OMB Approval
OMB 3235-0145
SECURITIES AND EXCHANGE COMMISSION
Washington, D.C. 20549
(Amendment No. 1)
Schedule 13D
Under the Securities Exchange Act of 1934
Lexington Global Asset Managers, Inc.
(Name of Issuer)
Common Stock
(Title of Class of Securities)
528932106
(CUSIP Number)
Gilchrist B. Berg, 225 Water Street, Suite 1987, Jacksonville, FL 32202
904/355-5959
(Name, Address and Telephone Number of Person
Authorized to Receive Notices and Communications)
June 27, 1996
(Date of Event which Requires Filing
of this Statement)
If the filing person has previously filed a statement on Schedule 13G to
report the acquisition which is the subject of this Schedule 13D, and is
filing this schedule because of Rule 13d-1(b)(3) or (4), check the
following box [_].
Check the following box if a fee is being paid with the statement [_]. (A
fee is not required only if the reporting person: (1) has a previous
statement on file reporting beneficial ownership of more than five percent
of the class of securities described in Item 1; and (2) has filed no
amendment subsequent thereto reporting beneficial ownership of five
percent or less of such class.) (See Rule 13d-7.)
Note: Six copies of this statement, including all exhibits, should be
filed with the Commission.
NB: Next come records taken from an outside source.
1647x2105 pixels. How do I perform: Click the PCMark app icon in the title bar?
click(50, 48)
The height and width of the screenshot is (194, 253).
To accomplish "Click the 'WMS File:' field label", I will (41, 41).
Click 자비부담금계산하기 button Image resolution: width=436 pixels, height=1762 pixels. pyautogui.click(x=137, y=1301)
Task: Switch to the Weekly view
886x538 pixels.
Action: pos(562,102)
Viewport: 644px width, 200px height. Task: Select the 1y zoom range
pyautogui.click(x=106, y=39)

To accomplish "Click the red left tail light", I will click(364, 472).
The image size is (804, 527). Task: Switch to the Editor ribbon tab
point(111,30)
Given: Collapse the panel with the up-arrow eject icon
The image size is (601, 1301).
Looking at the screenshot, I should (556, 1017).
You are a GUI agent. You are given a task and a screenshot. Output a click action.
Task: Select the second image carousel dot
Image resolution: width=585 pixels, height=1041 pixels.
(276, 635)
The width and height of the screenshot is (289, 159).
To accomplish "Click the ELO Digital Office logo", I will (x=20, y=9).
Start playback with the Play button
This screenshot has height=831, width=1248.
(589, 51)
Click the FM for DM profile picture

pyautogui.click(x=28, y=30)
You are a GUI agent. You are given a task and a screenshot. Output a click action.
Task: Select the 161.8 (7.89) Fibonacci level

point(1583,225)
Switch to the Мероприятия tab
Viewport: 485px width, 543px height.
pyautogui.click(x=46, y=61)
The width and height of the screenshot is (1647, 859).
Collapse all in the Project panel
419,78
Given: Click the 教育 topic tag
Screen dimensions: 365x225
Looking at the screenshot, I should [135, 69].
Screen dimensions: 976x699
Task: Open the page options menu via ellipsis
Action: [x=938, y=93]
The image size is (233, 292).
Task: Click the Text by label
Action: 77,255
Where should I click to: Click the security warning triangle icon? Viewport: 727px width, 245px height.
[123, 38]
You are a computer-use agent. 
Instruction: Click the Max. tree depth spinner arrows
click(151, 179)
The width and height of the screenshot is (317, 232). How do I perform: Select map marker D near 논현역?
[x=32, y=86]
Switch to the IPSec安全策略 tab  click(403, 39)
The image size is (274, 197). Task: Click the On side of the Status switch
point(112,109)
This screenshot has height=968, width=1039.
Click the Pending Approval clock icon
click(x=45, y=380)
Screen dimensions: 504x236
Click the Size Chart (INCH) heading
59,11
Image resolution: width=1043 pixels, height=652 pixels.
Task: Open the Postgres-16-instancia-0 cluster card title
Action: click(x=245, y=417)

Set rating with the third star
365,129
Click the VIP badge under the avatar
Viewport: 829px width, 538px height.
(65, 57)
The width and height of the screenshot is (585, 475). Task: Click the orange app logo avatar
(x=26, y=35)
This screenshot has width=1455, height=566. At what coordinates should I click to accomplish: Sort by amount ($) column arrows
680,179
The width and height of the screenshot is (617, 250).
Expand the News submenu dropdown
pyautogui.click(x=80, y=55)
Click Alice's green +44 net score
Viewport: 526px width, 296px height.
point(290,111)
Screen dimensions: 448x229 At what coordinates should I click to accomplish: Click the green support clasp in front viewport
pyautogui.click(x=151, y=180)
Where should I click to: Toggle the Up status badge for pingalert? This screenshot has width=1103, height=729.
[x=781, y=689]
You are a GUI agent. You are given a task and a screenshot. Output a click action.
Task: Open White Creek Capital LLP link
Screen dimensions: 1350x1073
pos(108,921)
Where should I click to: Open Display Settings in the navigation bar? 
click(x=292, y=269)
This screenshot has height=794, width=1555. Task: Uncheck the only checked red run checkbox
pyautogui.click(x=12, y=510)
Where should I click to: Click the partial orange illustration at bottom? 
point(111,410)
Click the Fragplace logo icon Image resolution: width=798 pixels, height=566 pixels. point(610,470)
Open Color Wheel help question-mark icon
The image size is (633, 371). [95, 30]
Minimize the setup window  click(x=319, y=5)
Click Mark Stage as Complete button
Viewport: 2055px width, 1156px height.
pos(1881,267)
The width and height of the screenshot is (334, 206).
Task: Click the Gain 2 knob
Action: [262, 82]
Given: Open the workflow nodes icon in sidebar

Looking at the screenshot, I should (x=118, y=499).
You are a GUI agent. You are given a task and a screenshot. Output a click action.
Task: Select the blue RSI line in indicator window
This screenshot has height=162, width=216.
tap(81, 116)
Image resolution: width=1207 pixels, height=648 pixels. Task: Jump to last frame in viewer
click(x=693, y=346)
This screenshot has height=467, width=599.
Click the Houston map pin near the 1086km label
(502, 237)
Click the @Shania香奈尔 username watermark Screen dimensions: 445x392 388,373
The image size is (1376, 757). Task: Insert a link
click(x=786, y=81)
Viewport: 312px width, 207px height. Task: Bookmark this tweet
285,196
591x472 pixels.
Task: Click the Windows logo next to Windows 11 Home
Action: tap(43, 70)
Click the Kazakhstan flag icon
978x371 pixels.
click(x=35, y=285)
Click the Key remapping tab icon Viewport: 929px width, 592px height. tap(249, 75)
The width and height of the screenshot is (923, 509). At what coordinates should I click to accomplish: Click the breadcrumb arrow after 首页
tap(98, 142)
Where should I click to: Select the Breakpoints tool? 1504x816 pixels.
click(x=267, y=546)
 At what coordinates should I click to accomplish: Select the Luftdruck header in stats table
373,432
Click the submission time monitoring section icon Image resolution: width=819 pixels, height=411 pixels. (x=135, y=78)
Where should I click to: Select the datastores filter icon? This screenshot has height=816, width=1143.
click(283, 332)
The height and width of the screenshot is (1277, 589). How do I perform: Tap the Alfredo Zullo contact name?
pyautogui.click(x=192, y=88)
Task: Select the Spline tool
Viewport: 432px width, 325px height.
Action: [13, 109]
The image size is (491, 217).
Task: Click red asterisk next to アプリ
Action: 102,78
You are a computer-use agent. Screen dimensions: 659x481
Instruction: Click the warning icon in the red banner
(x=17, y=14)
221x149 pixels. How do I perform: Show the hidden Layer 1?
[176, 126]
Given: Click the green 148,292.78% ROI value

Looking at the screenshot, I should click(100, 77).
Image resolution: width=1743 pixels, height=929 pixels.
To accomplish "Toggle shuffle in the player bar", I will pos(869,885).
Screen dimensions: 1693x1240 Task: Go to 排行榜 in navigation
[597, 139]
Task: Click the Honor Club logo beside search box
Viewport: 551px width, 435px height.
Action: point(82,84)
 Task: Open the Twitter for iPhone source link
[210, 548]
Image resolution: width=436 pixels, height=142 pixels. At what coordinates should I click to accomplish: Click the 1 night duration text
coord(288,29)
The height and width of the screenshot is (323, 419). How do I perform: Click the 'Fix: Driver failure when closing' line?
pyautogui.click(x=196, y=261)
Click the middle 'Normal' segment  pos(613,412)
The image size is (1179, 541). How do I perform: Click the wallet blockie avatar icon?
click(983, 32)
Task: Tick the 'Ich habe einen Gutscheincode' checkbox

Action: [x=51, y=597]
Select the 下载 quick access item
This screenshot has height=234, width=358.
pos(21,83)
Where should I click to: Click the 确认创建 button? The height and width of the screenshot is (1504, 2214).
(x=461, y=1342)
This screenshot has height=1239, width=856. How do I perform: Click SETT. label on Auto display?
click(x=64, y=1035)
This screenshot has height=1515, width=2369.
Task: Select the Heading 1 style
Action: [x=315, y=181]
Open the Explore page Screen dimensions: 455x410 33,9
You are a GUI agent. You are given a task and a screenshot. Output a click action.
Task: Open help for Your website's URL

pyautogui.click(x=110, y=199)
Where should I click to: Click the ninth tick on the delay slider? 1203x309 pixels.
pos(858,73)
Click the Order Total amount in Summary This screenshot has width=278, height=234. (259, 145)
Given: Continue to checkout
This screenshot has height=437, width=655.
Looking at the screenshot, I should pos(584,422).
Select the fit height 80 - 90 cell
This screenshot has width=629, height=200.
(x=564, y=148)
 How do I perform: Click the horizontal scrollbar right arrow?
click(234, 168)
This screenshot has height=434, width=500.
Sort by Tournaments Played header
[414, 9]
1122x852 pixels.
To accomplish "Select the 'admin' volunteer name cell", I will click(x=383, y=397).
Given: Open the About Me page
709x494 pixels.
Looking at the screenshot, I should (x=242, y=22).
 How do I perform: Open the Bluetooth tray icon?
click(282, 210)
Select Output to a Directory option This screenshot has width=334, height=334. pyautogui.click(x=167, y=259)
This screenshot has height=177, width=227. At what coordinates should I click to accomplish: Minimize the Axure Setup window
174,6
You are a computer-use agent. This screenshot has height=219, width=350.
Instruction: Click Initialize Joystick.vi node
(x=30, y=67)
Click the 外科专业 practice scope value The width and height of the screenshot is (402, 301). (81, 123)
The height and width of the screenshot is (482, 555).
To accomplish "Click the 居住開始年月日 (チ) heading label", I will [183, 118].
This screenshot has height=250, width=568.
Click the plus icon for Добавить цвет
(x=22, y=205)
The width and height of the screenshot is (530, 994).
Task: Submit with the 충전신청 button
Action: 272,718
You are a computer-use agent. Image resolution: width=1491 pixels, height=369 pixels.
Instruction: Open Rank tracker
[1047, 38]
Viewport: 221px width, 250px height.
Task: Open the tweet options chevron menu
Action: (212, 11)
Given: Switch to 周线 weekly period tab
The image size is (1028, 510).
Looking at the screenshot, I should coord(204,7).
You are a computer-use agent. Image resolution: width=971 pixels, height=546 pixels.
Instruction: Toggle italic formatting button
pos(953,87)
See Rule 13d-1(a) for other parties to whom
copies are to be sent.
*The remainder of this cover page shall be filled out for a reporting
person's initial filing on this form with respect to the subject class of
securities, and for any subsequent amendment containing information which
would alter disclosures provided in a prior cover page.
The information required on the remainder of this cover page shall not be
deemed to be "filed" for the purpose of Section 18 of the Securities
Exchange Act of 1934 ("Act") or otherwise subject to the liabilities of
that section of the Act but shall be subject to all other provisions of
the Act (however, see the Notes).
(Continued on following page(s))
SEC 1746 (9-82)
<PAGE>
13D
CUSIP NO. 528932106
1 NAME OF REPORTING PERSON
S.S. OR I.R.S. IDENTIFICATION NO. OF ABOVE PERSON
Gilchrist B. Berg
2 CHECK THE APPROPRIATE BOX IF A MEMBER OF A GROUP* (a) [_]
(b) [_]
N/A
3 SEC USE ONLY
4 SOURCE OF FUNDS*
OO (no consideration was paid)
5 CHECK BOX IF DISCLOSURE OF LEGAL PROCEEDING PURSUANT TO ITEMS 2(d)
or 2(e) [_]
N/A
6 CITIZENSHIP OR PLACE OF ORGANIZATION
U.S.A.
7 SOLE VOTING POWER
NUMBER OF
SHARES 628,700
BENEFICIALLY
8 SHARED VOTING POWER
OWNED BY
--
EACH
REPORTING 9 SOLE DISPOSITIVE POWER
PERSON 628,700
WITH
10 SHARED DISPOSITIVE POWER
--
11 AGGREGATE AMOUNT BENEFICIALLY OWNED BY EACH REPORTING PERSON
586,826
12 CHECK BOX IF THE AGGREGATE AMOUNT IN ROW (11) EXCLUDES CERTAIN
SHARES* [_]
N/A
13 PERCENT OF CLASS REPRESENTED BY AMOUNT IN ROW (11)
11.8%
14 TYPE OF REPORTING PERSON*
IN
*SEE INSTRUCTIONS BEFORE FILLING OUT!
<PAGE>
Item 1. Security and Issuer.
This Schedule 13D relates to shares of common stock (the "Shares") of
Lexington Global Asset Managers, Inc. (the "Company"), a Delaware
corporation. The principal executive offices of the Company are located
at Park 80 West, Plaza II, Saddle Brook, NJ 07663.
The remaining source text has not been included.